Роман, в сокращенном варианте, публиковался в журнале «Москва». В том, что эта книга дошла до читателя, - заслуга жены писателя Елены Сергеевны Булгаковой, которая сумела сохранить рукопись мужа. 
Маргарита, Мастер и Воланд со своей свитой появились на свет уже во втором варианте романа. А в 1937 году автор впервые написал на титульном листе название "Мастер и Маргарита", не зная, что именно под таким названием роман войдет в историю литературы. 
Всю "нечисть" Булгаков поселил в "нехорошей квартирке" № 50 на Большой Садовой, 10. Ее "прообразом" стала реальная квартира, где писатель прожил три года - с 1921 по 1924. 
Роскошный доходный дом, построенный в 1903 году табачным магнатом Пигитом, был изначально предназначен для интеллигенции. Но после революции здесь появилась одна из первых рабочих коммун. В это время здесь и поселился Булгаков. 
Здесь продолжал бывать цвет московской богемы, а по соседству варили самогон, писали доносы, дрались, играла гармоника, проходили общественные собрания, а Аннушка Горячева по прозвищу «Чума» регулярно закатывала скандалы и «лупцевала» своего сына. 
Сегодня бывшая квартира писателя превратилась в его музей. 
Герои романа «Мастер и Маргарита» органично вписались в интерьер реальной «нехорошей квартиры». Пресс-папье в виде черного кота напоминает о Бегемоте, который, никому не мешая, «починял примус» и никогда «не позволил бы себе налить даме водки, только чистый спирт!» 
Сразу же после первых публикаций роман завоевал множество поклонников. Став уже классикой, он продолжает оставаться одной из самых читаемых книг. 
По «Мастеру и Маргарите» снято несколько фильмов и поставлено множество спектаклей. 
Самым известным из них можно считать спектакль на сцене театра на Таганке, который с большим успехом идет без перерыва уже более 25 лет.

----------


## Alex

*Цитаты из романа Михаила Булгакова "Мастер и Маргарита".*

Вопросы крови - самые сложные вопросы в мире! И если бы расспросить некоторых прабабушек и в особенности тех из них, что пользовались репутацией смиренниц, удивительнейшие тайны открылись бы, уважаемая Маргарита Николаевна. Я ничуть не погрешу, если, говоря об этом, упомяну о причудливо тасуемой колоде карт. Есть вещи, в которых совершенно недействительны ни сословные перегородки, ни даже границы между государствами. (Коровьев Маргарите) 
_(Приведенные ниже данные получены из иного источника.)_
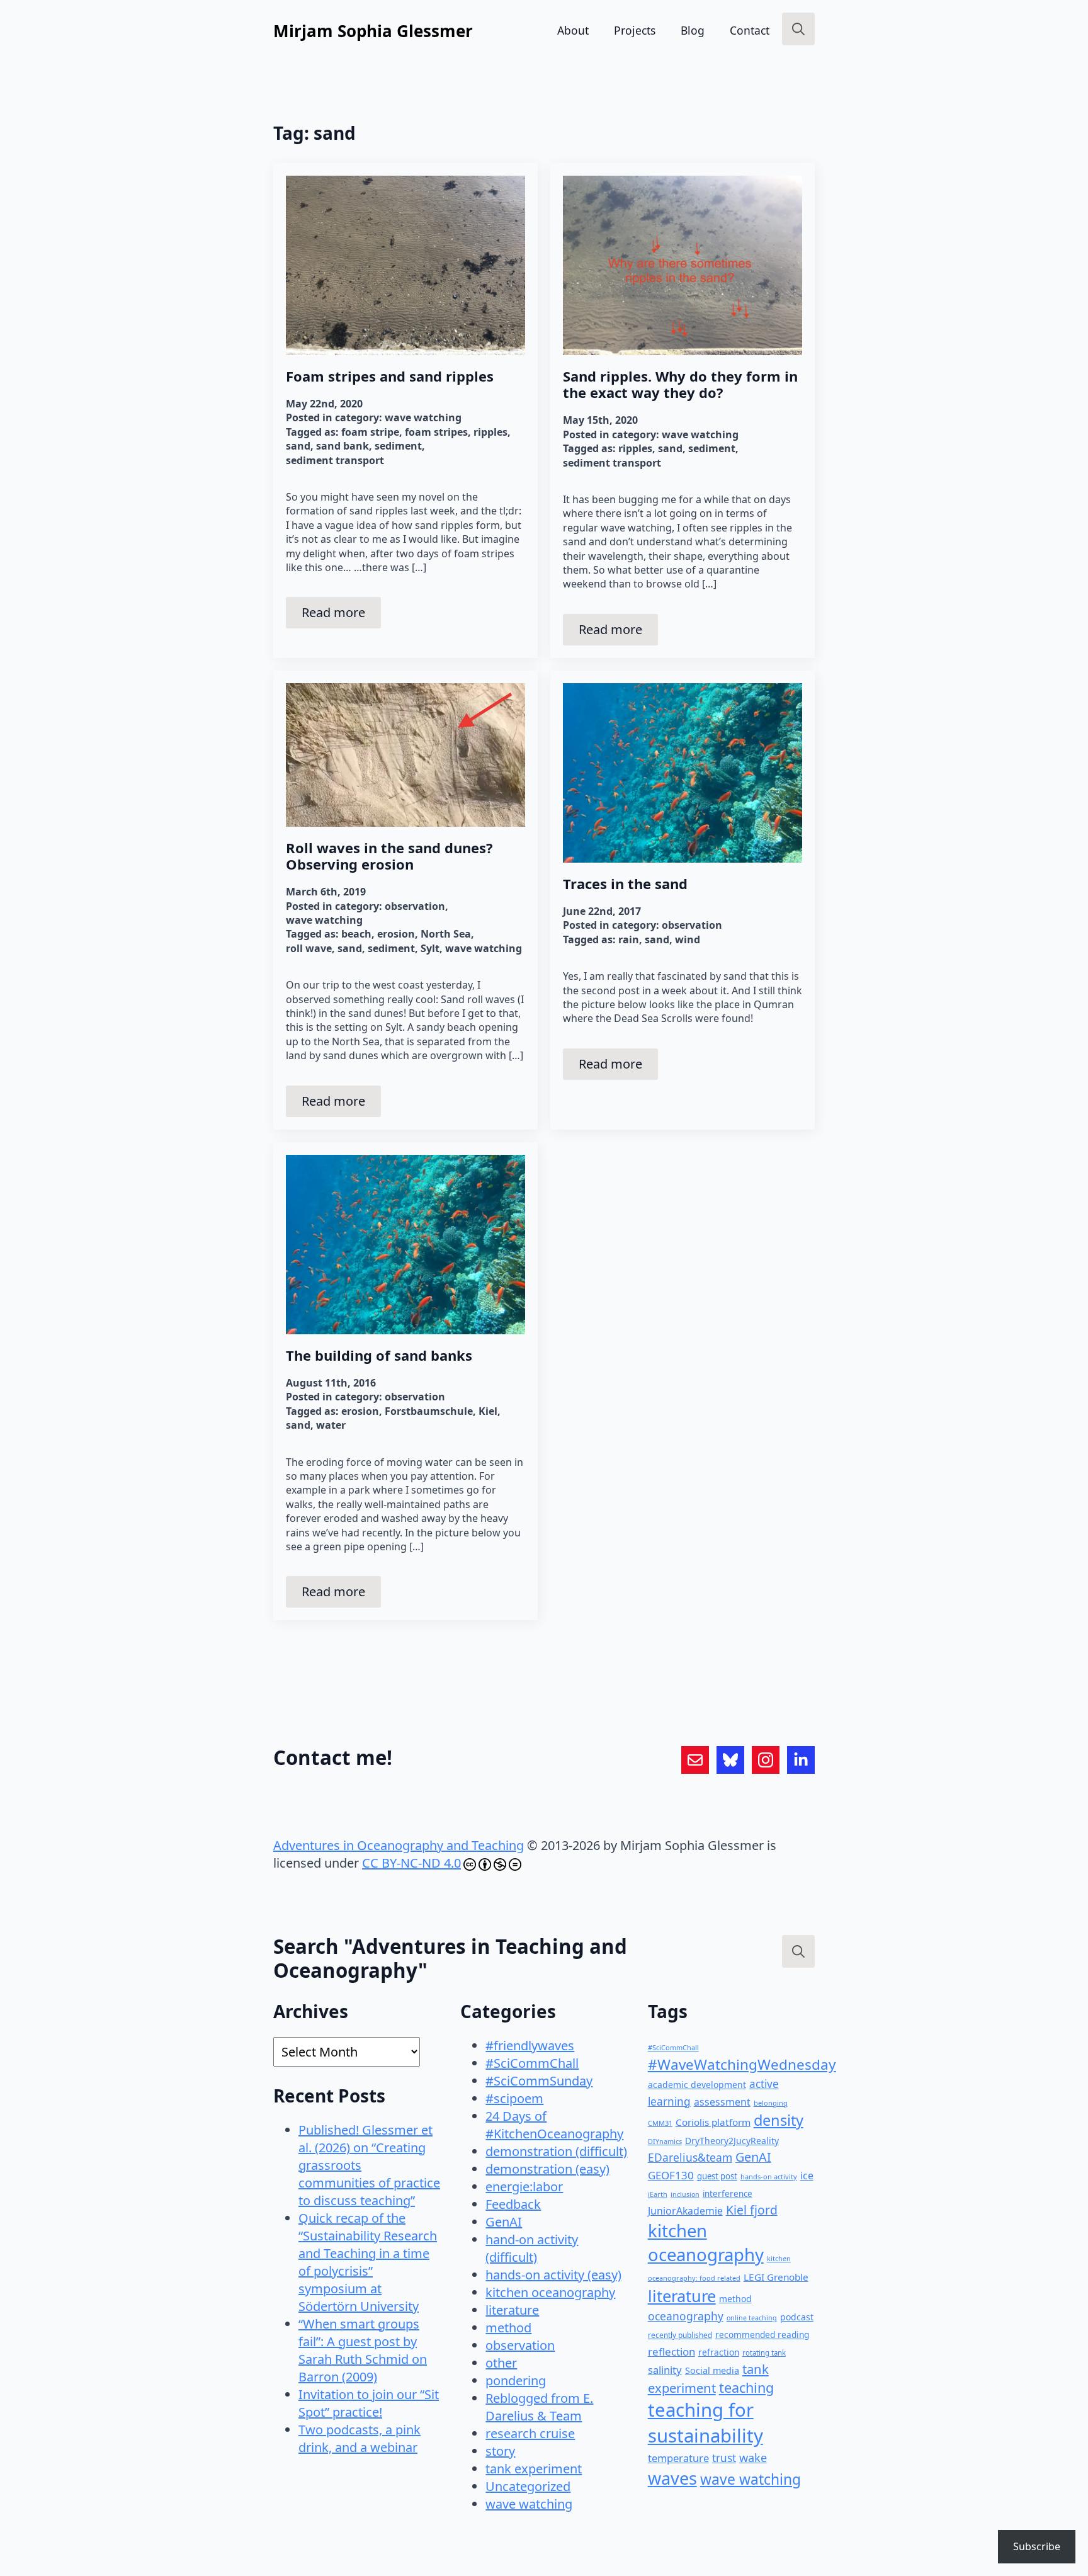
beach (356, 934)
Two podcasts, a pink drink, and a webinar (359, 2438)
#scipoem (514, 2098)
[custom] (695, 1760)
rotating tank (764, 2353)
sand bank (342, 446)
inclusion (685, 2194)
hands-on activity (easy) (553, 2274)
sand (298, 446)
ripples (490, 432)
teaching (746, 2387)
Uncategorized (527, 2486)
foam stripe (370, 432)
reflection (671, 2351)
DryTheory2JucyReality (732, 2141)
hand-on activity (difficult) (531, 2248)
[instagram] (765, 1760)
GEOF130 (671, 2175)
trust (724, 2458)
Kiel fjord (752, 2209)
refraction (718, 2352)
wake (753, 2457)
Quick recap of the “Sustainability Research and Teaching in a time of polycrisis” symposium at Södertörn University (367, 2262)
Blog (693, 30)
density (778, 2120)
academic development (697, 2085)
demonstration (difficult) (556, 2151)
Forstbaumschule (429, 1411)
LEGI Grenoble (776, 2277)
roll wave (309, 948)
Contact (749, 30)
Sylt (430, 948)
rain (628, 939)
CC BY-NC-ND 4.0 (411, 1862)
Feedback (513, 2204)
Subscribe (1036, 2546)
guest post (717, 2176)
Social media (712, 2370)
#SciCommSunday (538, 2080)
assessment (722, 2102)
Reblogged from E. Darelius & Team (539, 2407)
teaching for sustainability (705, 2422)
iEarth (657, 2194)
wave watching (423, 417)
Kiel (488, 1411)
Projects (634, 30)
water (331, 1425)
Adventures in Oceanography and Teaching (398, 1845)
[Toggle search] (798, 29)
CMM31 (660, 2123)
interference (727, 2193)
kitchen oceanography (550, 2292)
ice (806, 2175)
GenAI (503, 2221)
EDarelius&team (690, 2157)
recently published (680, 2335)
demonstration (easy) (547, 2168)
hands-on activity (768, 2176)
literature (512, 2309)
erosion (396, 934)
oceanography (685, 2316)
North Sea (446, 934)
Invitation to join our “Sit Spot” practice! (368, 2403)
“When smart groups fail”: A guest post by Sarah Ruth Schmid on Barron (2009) (362, 2350)
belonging (771, 2103)
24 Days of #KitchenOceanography (554, 2125)
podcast (796, 2317)
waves (672, 2478)
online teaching (752, 2317)
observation (415, 906)
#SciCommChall (532, 2063)
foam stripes (436, 432)
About (573, 30)
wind (687, 939)
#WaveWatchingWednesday (742, 2064)
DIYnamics (665, 2141)
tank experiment (533, 2468)
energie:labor (524, 2186)
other (501, 2362)
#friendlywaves (529, 2045)
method (508, 2327)
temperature (678, 2458)
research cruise (530, 2433)
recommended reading (762, 2335)
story (500, 2451)
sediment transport (335, 460)
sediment (398, 446)
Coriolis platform (713, 2122)
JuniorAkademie (685, 2211)
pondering (515, 2380)
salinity (665, 2370)
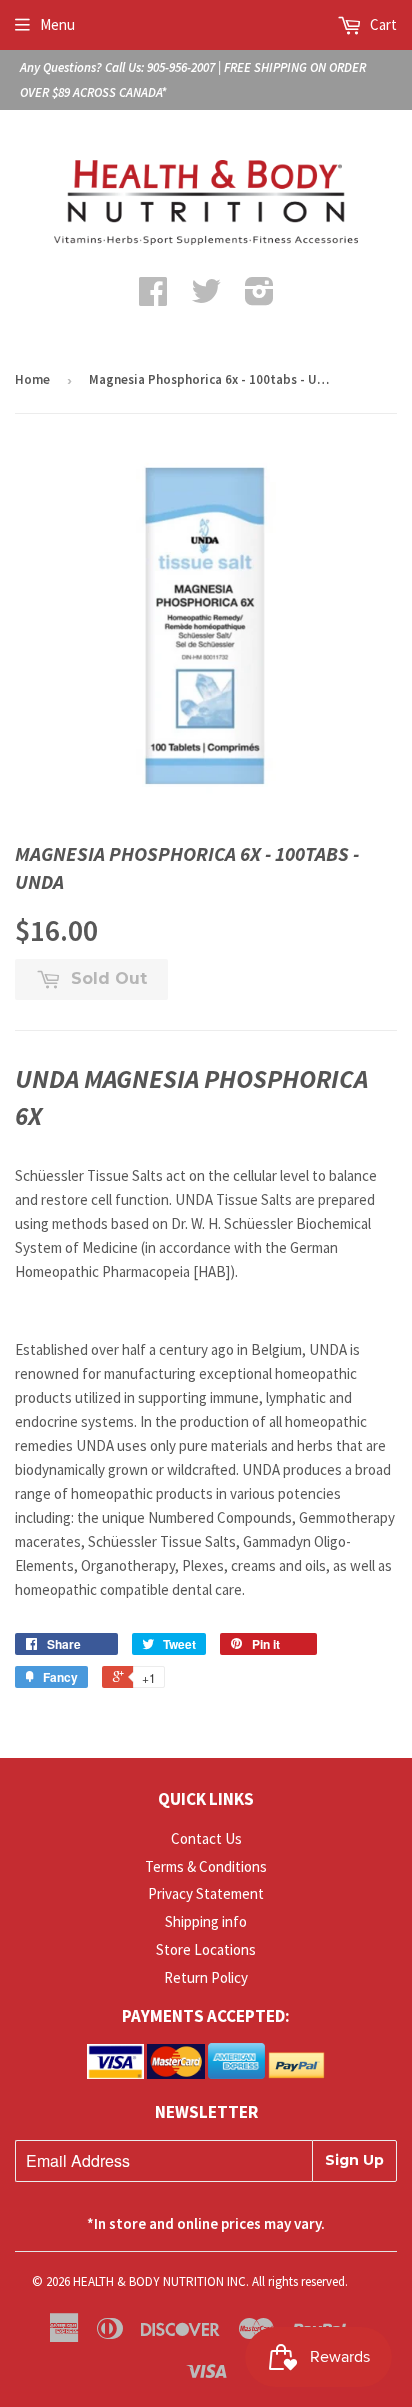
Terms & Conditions (206, 1866)
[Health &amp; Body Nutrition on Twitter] (206, 297)
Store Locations (206, 1949)
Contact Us (206, 1838)
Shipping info (206, 1921)
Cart (382, 24)
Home (32, 379)
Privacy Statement (206, 1893)
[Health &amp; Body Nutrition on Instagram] (259, 297)
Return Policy (206, 1977)
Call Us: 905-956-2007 (160, 67)
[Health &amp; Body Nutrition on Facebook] (153, 297)
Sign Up (354, 2160)
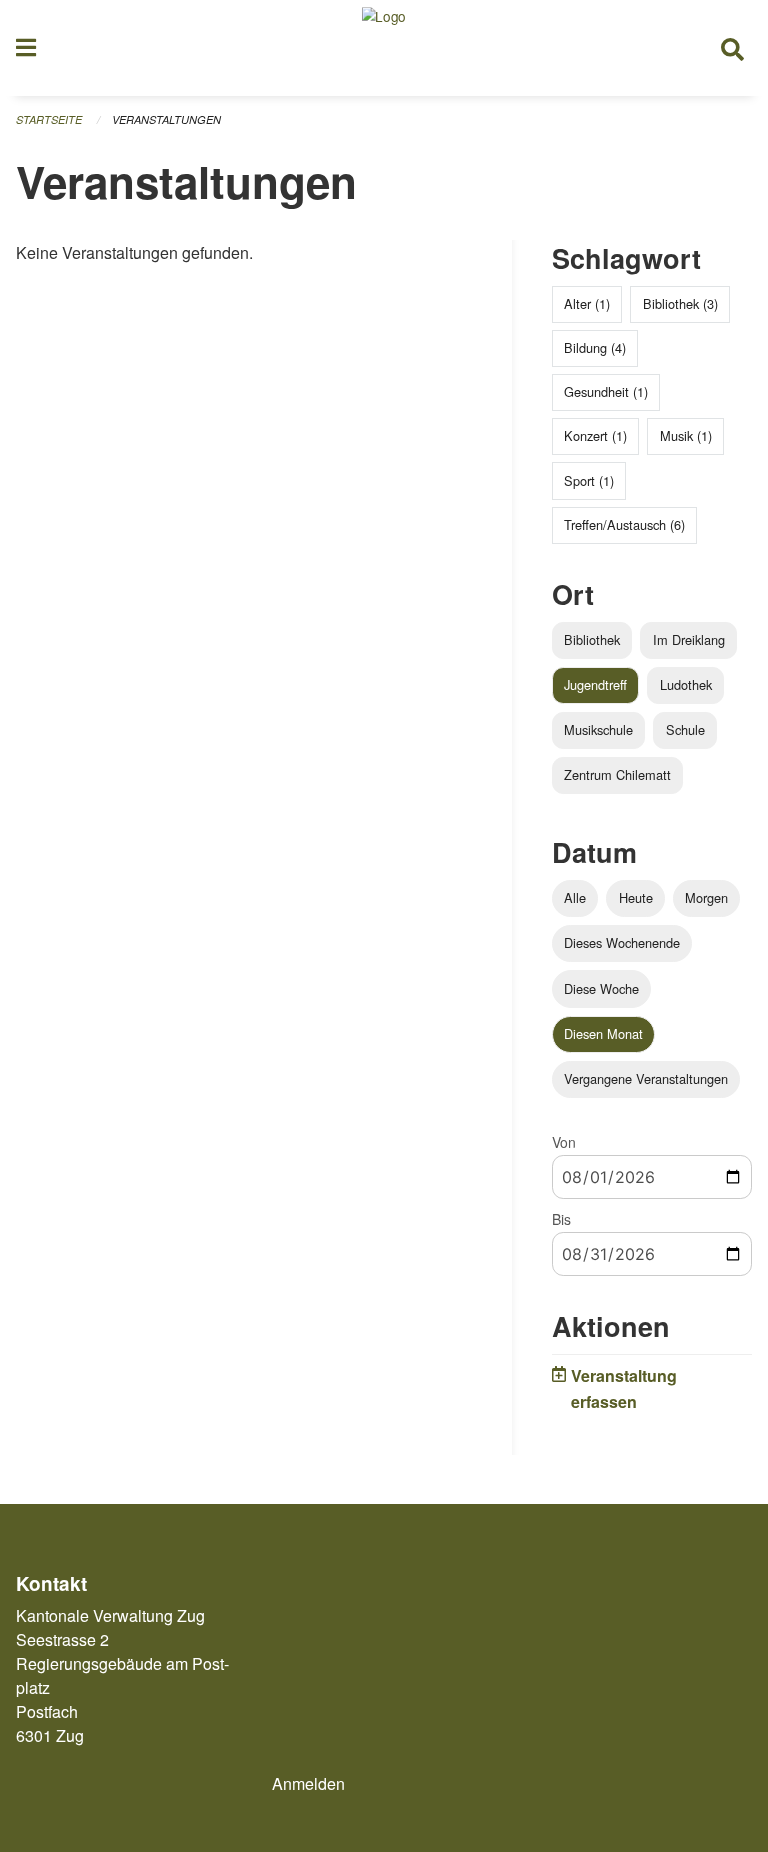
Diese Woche (601, 988)
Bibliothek (592, 639)
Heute (636, 897)
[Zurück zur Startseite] (384, 48)
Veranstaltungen (166, 119)
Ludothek (686, 684)
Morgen (706, 897)
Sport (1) (589, 480)
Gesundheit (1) (606, 391)
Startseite (49, 119)
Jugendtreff (595, 684)
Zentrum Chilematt (617, 774)
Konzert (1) (595, 435)
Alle (575, 897)
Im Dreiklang (689, 639)
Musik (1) (686, 435)
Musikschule (598, 729)
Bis (561, 1219)
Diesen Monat (603, 1033)
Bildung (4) (595, 347)
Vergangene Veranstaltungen (646, 1078)
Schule (685, 729)
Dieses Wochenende (622, 942)
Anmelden (308, 1783)
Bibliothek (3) (680, 303)
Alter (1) (587, 303)
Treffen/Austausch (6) (624, 524)
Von (564, 1142)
Все должно быть готово заранее, королева. Ничего не может быть гаже, чем когда приехавший первым гость мыкается, не зная, что ему предпринять, а его законная мегера шепотом пилит его за то, что они приехали раньше всех. Такие балы надо выбрасывать на помойку, королева. (Коровьев Маргарите) 

Факт - самая упрямая в мире вещь. (Воланд голове Михаила Александровича Берлиоза) 

Никогда и ничего не просите! Никогда и ничего, и в особенности у тех, кто сильнее вас. Сами предложат и сами все дадут! (Воланд Маргарите) 

Рукописи не горят. (Воланд мастеру) 

Ты произнес свои слова так, как будто ты не признаешь теней, а также и зла. Не будешь ли ты так добр подумать над вопросом: что бы делало твое добро, если бы не существовало зла, и как бы выглядела земля, если бы с нее исчезли тени? Ведь тени получаются от предметов и людей. Вот тень от моей шпаги. Но бывают тени от деревьев и от живых существ. Не хочешь ли ты ободрать весь земной шар, снеся с него прочь все деревья и все живое из-за твоей фантазии наслаждаться голым светом? (Воланд Левию Матвею) 

Тот, кто любит, должен разделять участь того, кого он любит. (Воланд) 

Что такое официальное лицо или неофициальное? Все это зависит от того, с какой точки зрения смотреть на предмет, все это условно и зыбко. Сегодня я неофициальное лицо, а завтра, глядишь, официальное! А бывает и наоборот. И еще как бывает! (Коровьев председателю домового комитета Никанору Ивановичу Босому) 

Приятно слышать, что вы так вежливо обращаетесь с котом. Котам обычно почему-то говорят "ты", хотя ни один кот никогда ни с кем не пил брудершафта. (кот Бегемон мастеру) 

Домработницы все знают, это ошибка думать, что они слепые. (кот Бегемон) 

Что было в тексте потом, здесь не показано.